[v2,0/2] mm: memcg: fix tracking of pending stats updates values

Message ID	20230922175741.635002-1-yosryahmed@google.com (mailing list archive)
Headers	show Return-Path: <owner-linux-mm@kvack.org> Date: Fri, 22 Sep 2023 17:57:38 +0000 Mime-Version: 1.0 Message-ID: <20230922175741.635002-1-yosryahmed@google.com> Subject: [PATCH v2 0/2] mm: memcg: fix tracking of pending stats updates values From: Yosry Ahmed <yosryahmed@google.com> To: Andrew Morton <akpm@linux-foundation.org>, Shakeel Butt <shakeelb@google.com> Cc: Johannes Weiner <hannes@cmpxchg.org>, Michal Hocko <mhocko@kernel.org>, Roman Gushchin <roman.gushchin@linux.dev>, Muchun Song <muchun.song@linux.dev>, " =?utf-8?q?Michal_Koutn=C3=BD?= " <mkoutny@suse.com>, linux-mm@kvack.org, cgroups@vger.kernel.org, linux-kernel@vger.kernel.org, Yosry Ahmed <yosryahmed@google.com> Content-Type: text/plain; charset="UTF-8" Sender: owner-linux-mm@kvack.org Precedence: bulk
Series	mm: memcg: fix tracking of pending stats updates values \| expand [v2,0/2] mm: memcg: fix tracking of pending stats updates values [v2,1/2] mm: memcg: refactor page state unit helpers [v2,2/2] mm: memcg: normalize the value passed into memcg_rstat_updated()
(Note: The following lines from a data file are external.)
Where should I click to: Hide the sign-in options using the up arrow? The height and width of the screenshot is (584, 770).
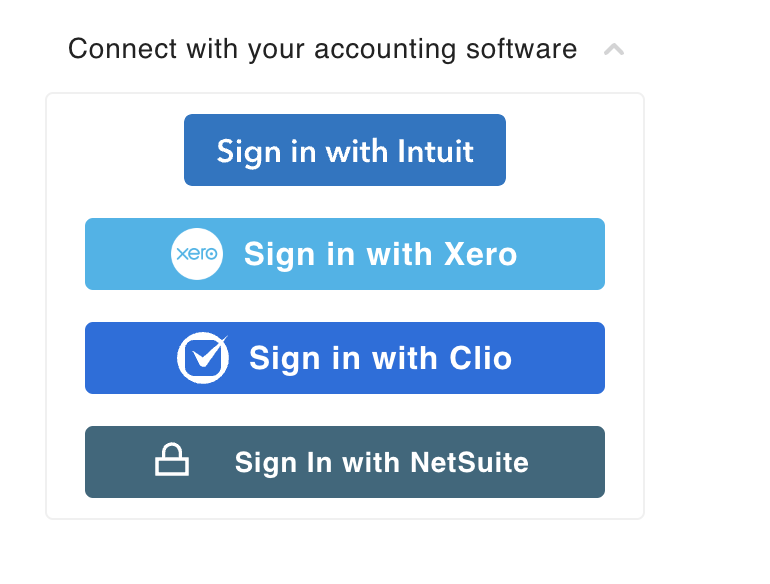pos(614,49)
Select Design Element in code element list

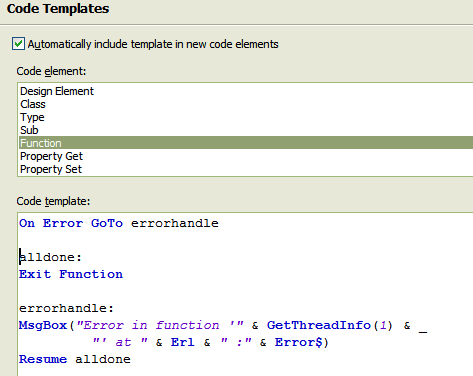point(246,91)
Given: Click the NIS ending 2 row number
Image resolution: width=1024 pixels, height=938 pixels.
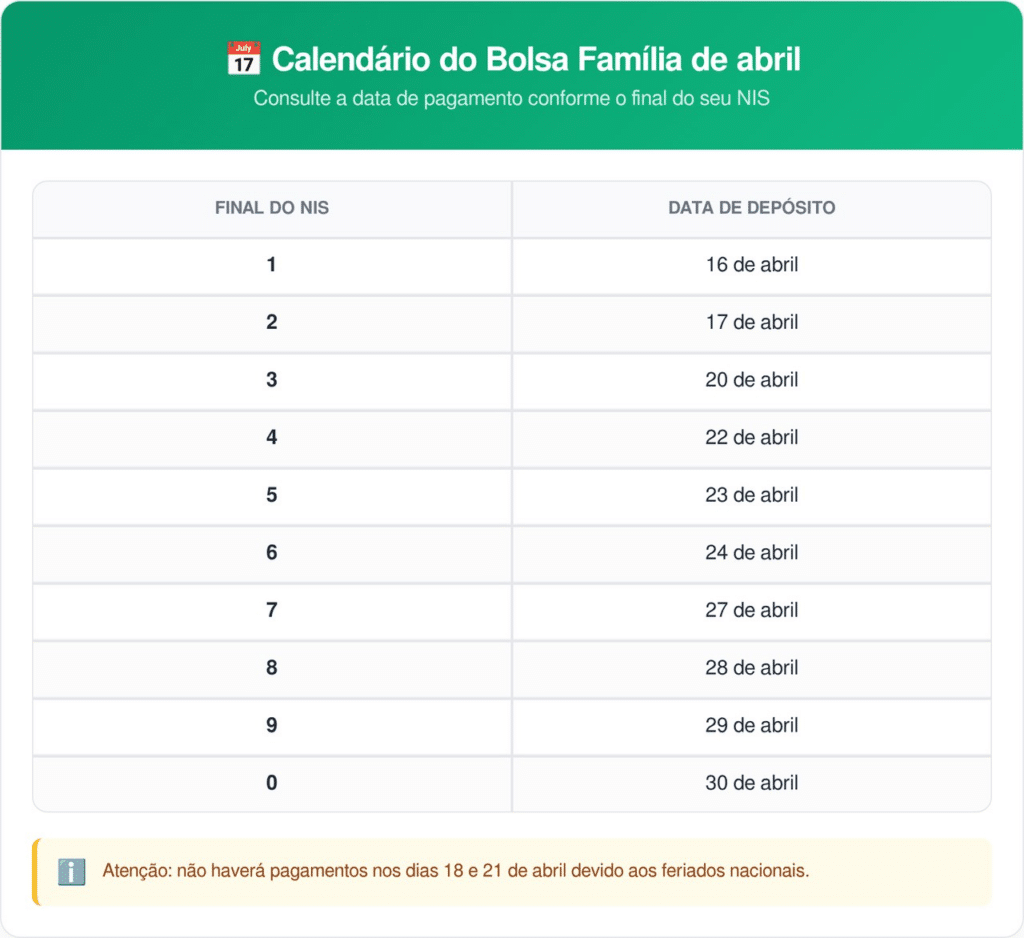Looking at the screenshot, I should 272,322.
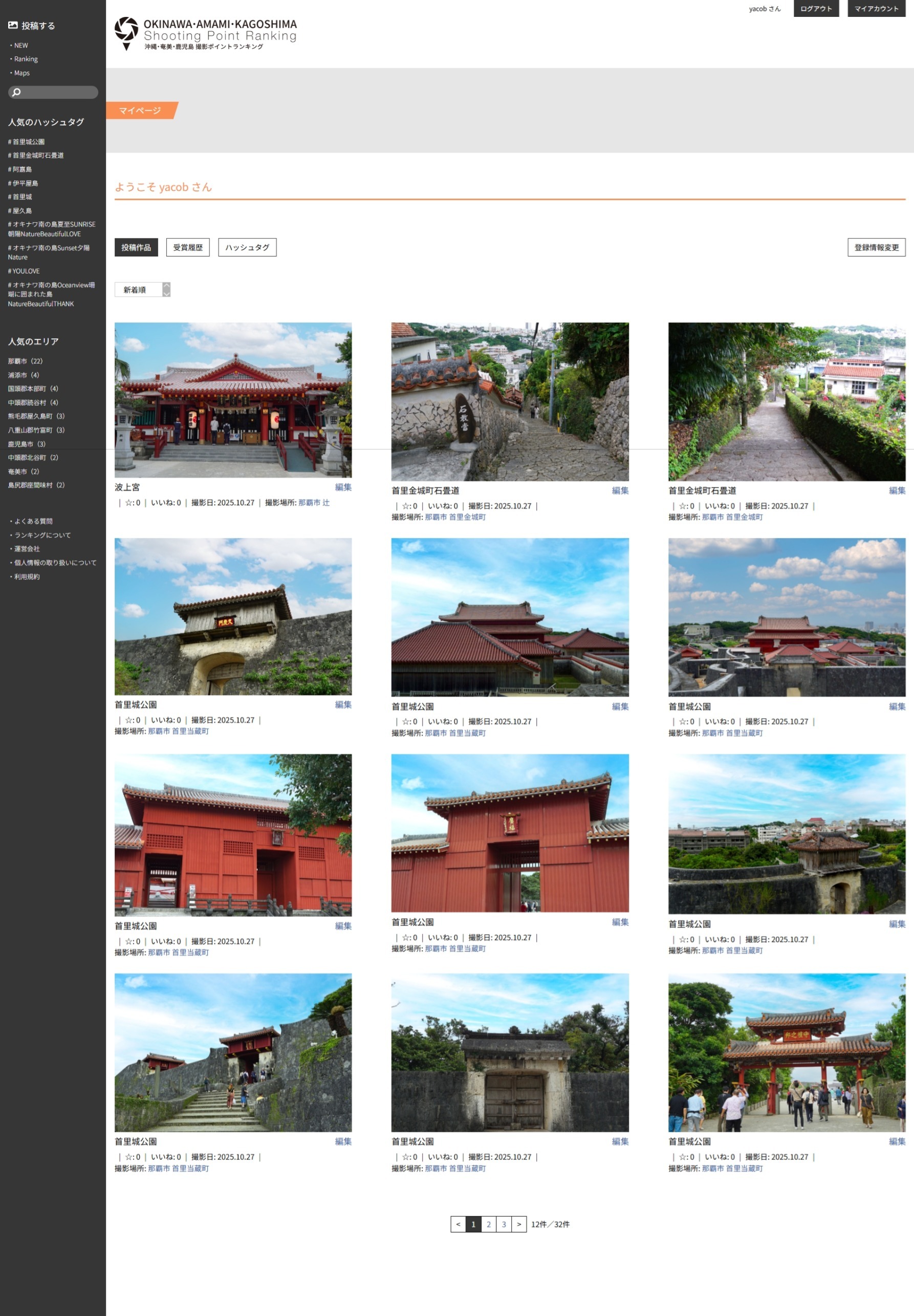This screenshot has width=914, height=1316.
Task: Click the magnifying glass search icon
Action: (16, 92)
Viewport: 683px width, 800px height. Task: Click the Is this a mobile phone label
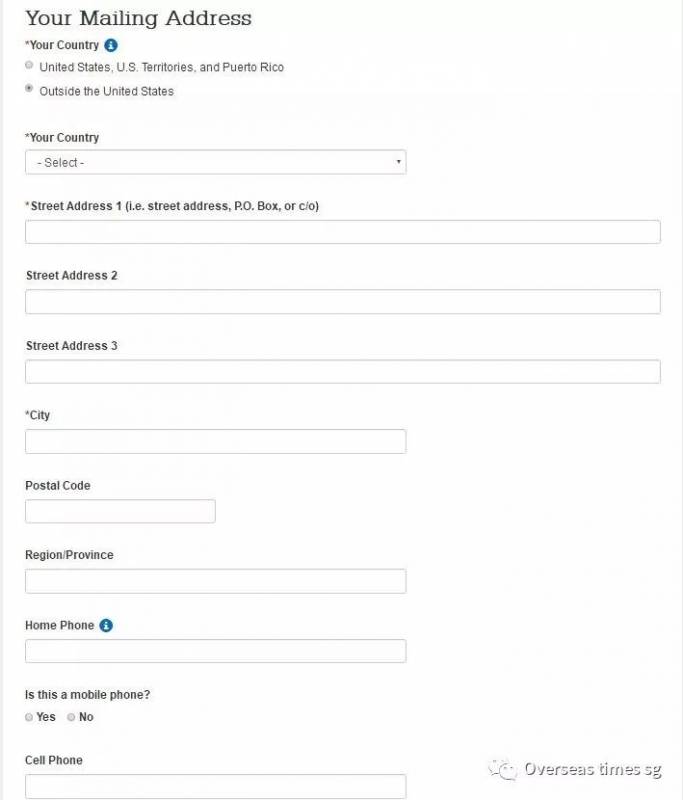point(87,694)
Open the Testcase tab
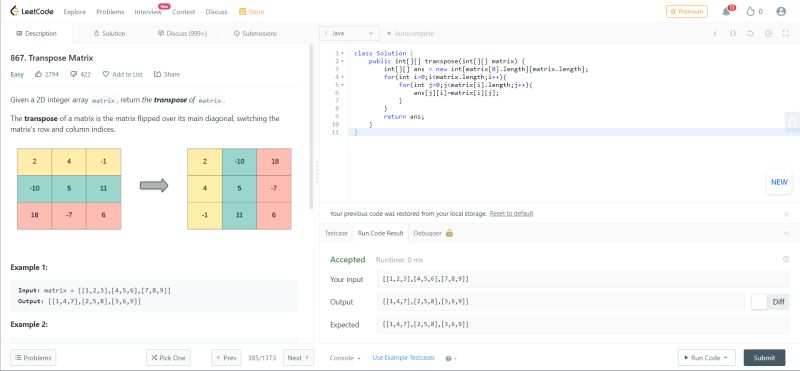Viewport: 800px width, 371px height. 336,233
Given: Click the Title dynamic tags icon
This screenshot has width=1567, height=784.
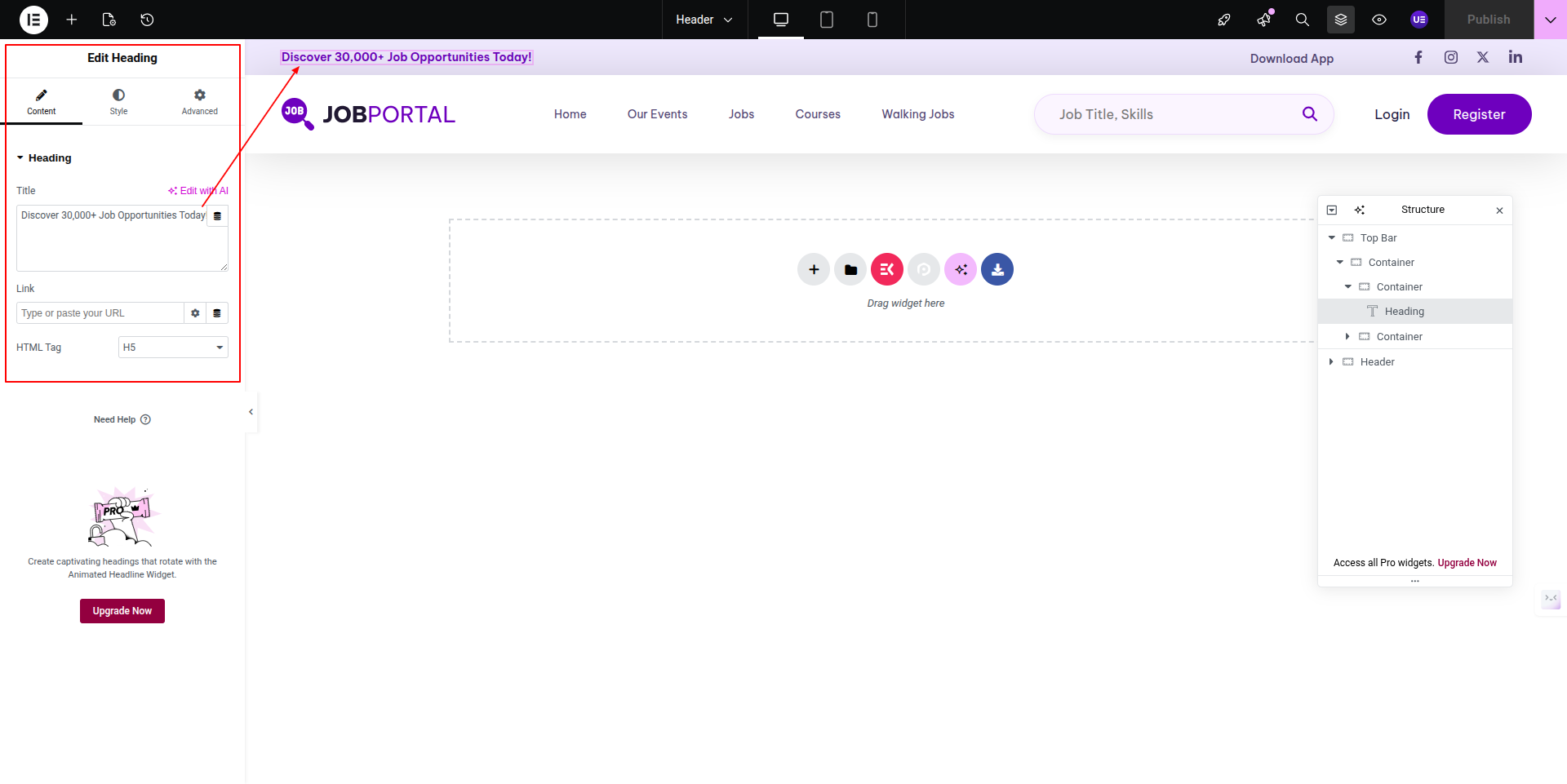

Yosry Ahmed Sept. 22, 2023, 5:57 p.m. UTC

While working on adjacent code [1], I realized that the values passed
into memcg_rstat_updated() to keep track of the magnitude of pending
updates is consistent. It is mostly in pages, but sometimes it can be in
bytes or KBs. Fix that.

Patch 1 reworks memcg_page_state_unit() so that we can reuse it in patch
2 to check and normalize the units of state updates.

[1]https://lore.kernel.org/lkml/20230921081057.3440885-1-yosryahmed@google.com/

v1 -> v2:
- Rebased on top of mm-unstable.

Yosry Ahmed (2):
  mm: memcg: refactor page state unit helpers
  mm: memcg: normalize the value passed into memcg_rstat_updated()

 mm/memcontrol.c | 64 +++++++++++++++++++++++++++++++++++++++----------
 1 file changed, 51 insertions(+), 13 deletions(-)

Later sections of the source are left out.